DIRECTION: Pull out each line of the data listing below that contains the string "Select", matching case exactly.

Data listing:
[BEGIN]

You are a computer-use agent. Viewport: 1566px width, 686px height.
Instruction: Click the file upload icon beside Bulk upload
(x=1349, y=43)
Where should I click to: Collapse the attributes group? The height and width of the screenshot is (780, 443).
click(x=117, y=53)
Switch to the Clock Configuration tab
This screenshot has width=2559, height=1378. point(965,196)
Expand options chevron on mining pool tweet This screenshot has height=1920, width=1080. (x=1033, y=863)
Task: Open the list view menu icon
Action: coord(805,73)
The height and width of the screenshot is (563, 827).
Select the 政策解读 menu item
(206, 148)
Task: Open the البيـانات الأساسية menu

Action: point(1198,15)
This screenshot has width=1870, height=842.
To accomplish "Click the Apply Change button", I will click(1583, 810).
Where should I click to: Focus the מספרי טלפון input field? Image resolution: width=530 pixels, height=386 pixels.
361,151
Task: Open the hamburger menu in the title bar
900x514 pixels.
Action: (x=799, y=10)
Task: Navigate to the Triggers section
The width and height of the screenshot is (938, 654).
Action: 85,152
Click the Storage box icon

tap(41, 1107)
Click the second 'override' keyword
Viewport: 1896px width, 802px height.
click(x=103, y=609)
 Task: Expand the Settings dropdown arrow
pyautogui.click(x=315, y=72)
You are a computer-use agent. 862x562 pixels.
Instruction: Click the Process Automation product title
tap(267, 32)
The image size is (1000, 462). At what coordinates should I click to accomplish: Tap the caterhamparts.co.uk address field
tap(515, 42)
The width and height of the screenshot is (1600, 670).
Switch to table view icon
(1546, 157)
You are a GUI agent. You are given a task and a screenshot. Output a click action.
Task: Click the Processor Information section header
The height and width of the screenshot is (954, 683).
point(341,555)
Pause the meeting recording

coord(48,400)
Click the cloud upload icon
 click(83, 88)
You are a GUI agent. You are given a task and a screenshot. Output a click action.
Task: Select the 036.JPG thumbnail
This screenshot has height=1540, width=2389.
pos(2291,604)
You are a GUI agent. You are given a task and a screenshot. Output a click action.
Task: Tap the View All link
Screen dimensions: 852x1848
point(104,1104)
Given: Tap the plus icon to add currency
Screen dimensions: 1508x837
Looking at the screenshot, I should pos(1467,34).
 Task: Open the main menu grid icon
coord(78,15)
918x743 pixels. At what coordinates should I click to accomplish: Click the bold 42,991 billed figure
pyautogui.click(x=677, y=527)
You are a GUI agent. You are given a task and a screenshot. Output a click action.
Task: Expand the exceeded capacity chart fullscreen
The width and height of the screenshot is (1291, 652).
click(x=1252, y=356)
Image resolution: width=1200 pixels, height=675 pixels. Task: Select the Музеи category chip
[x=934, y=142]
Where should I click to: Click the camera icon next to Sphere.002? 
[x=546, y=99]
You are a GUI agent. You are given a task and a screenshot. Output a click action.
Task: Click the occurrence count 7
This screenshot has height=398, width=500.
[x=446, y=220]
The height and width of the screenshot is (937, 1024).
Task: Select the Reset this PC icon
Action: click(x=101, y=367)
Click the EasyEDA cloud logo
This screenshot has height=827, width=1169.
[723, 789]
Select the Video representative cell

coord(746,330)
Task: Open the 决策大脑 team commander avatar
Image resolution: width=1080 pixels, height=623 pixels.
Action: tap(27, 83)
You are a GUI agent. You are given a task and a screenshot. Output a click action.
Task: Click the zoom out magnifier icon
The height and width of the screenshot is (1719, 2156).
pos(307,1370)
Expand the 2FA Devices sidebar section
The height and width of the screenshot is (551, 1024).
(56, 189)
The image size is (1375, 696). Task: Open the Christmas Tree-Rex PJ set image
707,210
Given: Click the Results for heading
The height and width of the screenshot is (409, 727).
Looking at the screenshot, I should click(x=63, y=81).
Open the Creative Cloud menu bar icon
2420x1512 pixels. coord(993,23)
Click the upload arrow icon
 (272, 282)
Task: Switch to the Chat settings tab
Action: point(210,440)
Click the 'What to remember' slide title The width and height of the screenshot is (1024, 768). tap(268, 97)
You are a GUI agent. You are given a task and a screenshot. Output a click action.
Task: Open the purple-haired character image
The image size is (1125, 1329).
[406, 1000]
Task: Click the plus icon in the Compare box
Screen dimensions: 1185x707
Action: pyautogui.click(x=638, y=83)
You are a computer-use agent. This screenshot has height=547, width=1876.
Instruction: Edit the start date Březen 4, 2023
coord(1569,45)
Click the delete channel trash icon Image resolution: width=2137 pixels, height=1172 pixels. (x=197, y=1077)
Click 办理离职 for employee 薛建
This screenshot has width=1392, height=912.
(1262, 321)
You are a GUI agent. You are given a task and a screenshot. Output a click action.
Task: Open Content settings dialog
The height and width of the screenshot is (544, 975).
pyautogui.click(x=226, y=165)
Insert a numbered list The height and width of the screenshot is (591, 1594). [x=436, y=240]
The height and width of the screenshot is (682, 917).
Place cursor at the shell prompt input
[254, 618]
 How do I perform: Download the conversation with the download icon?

[END]

RESULT:
Select the 政策解读 menu item
Task: Select the 036.JPG thumbnail
Image resolution: width=1200 pixels, height=675 pixels. Task: Select the Музеи category chip
Task: Select the Reset this PC icon
Select the Video representative cell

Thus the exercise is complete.